Requirement. Transcribe the data exactly, stopping after the "You are a computer-use agent. This" line.

=====

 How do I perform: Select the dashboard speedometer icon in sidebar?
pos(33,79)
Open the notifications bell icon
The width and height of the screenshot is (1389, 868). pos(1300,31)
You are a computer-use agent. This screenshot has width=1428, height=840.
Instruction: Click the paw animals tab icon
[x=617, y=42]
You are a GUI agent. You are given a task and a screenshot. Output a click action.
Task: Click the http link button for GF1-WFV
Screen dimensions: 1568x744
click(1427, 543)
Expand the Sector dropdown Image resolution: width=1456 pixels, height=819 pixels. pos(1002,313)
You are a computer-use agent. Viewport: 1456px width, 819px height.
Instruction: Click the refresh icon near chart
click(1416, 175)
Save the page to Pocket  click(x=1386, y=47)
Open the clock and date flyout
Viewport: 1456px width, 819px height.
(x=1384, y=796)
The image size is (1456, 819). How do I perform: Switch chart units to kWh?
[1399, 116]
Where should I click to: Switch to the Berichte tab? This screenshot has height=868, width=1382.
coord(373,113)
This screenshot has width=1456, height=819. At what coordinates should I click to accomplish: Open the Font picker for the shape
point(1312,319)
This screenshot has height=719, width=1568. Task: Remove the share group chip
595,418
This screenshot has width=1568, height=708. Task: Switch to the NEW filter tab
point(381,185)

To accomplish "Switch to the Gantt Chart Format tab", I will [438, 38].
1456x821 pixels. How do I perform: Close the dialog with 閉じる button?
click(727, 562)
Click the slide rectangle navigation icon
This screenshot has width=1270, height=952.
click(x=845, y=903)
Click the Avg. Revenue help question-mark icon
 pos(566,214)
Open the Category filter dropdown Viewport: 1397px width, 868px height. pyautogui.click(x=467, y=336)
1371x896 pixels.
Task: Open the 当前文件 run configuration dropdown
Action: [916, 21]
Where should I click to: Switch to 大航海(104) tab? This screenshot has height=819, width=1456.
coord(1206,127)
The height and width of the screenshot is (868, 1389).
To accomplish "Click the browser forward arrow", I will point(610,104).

=====

Result of the exercise.
 How do I perform: Select the dashboard speedometer icon in sidebar?
pos(33,79)
Open the notifications bell icon
The width and height of the screenshot is (1389, 868). pos(1300,31)
You are a computer-use agent. This screenshot has width=1428, height=840.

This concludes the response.